デヴィ夫人が自身のブログに掲載した記事と写真をめぐり、提訴されると報じられたかと思えば、すぐさま夫人がブログで反論した上、「逆告訴します!」と宣言し、世間に話題を提供している。報道や夫人のブログでの反論などによると、経緯はざっとこんな感じだ。

デヴィ夫人は7月10日付の自身のブログで、大津市の男子中学生がいじめを苦に自殺したとされる問題に言及。いじめの加害者とされる生徒の母親について、実名をさらした上で「自分の息子を人権侵害もはなはだしいリンチ同様な事を平気でする人間に育て上げるとは!」などと罵倒した。その際、生徒の親族とされる男性と一緒に女性が写った写真を掲載したが、この女性は母親とは別人の女性スタイリスト(50)だったという。

そしてデヴィ夫人は、自分の写真を掲載された女性スタイリストの代理人弁護士から「営業活動に著しい困難をしいられている」などとして金銭賠償や謝罪文の掲載を求める通知書を送られた。これに対し、「言い掛かり」「筋違い」などと文書で回答したが、この経緯が夕刊フジやスポニチに「デヴィ夫人が提訴される」と報じられたことなどに激怒。両紙や女性スタイリスト、代理人弁護士に対する逆告訴・逆提訴を宣言したのだ。

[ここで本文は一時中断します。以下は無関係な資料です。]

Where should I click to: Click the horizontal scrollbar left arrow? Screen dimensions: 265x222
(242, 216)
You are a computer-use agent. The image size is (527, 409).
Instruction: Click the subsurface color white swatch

この騒動に触れ、某刑務所で服役中の冤罪被害者Aさんのことを思い出した。Aさんが冤罪被害に遭った原因の1つは、知人からお金を預かったことだった。お金を預かった直後、この知人が何者かに殺害されたのだが、これが警察や検察にはAさんが知人を殺害してお金を手に入れたように見えたようで、Aさんは殺人などの容疑で逮捕・起訴された。そして裁判でも有罪とされ、重い刑に処せられて現在服役中なのだ。

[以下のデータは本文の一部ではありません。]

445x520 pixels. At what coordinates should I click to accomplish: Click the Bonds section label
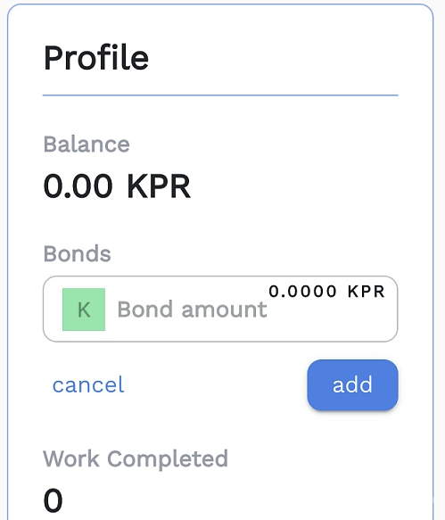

あれは、このAさんが上告中の被告人という立場で、拘置所暮らしをしていた時期のことだった。面会に訪ねた際、どうしたわけか例の連続不審死事件の被告人、木嶋佳苗さんのことが話題になった。その当時捜査中だった木嶋さんの疑惑については、Aさんも新聞で知っていた。そして、「あれはクロでしょう」と確信に満ちた表情で言うのだ。

これは少々意外だった。マスコミの犯罪報道というのはつくづくアテにならないものである。このことを本当にわかっている人は世の中にまだまだ少ないが、Aさんは実感としてわかっている人だと思っていた。彼自身、逮捕された当初や公判中に誤報や不正確な報道に苦しめられた「報道被害者」だったからだ。しかも、お金が疑われる理由になったのは木嶋さんと共通している。そんな彼が拘置所内で読んだ新聞の情報だけを元に真相が見通せたようなことを言うので、筆者は意外に感じたのだ。

ただ、よく考えれば、これはAさんに限らず、よくあることだと気づいた。自分が報じられる立場にあり、マスコミ情報のいい加減さをよく知っているはずなのに、自分以外のことはマスコミ情報だけを元にあれこれ言う人は少なくない。それはたとえば、ライバル政党のスキャンダルを追及する際の政治家や、バラエティ番組で物申すタイプの芸能人などである。冤罪被害者や報道被害者もまた、例外ではないということだろう。

デヴィ夫人の場合、自分に関するスポニチや夕刊フジの報道について、誤りがあるとか、不公正だと主張した8月2日付けブログの記事中で、大津市の自殺問題については報道やインターネット上の情報だけを元に事実と決めつけているように感じる部分も散見されて興味深かった。そこで、木嶋佳苗さんをクロだと確信していた冤罪被害者で、報道被害者でもあるAさんを思い出したのだ。

かくいう筆者も今回、デヴィ夫人がブログで粗相をして提訴されるという報道に最初に触れた時、「いかにもこの人がやらかしそうことだな」と安易に鵜呑みにしたし、偉そうなことを言える身分ではない。マスコミ情報は常に疑う必要があると頭ではわかっていても、実行するのはとても難しいと今回、改めて考えさせられたのである。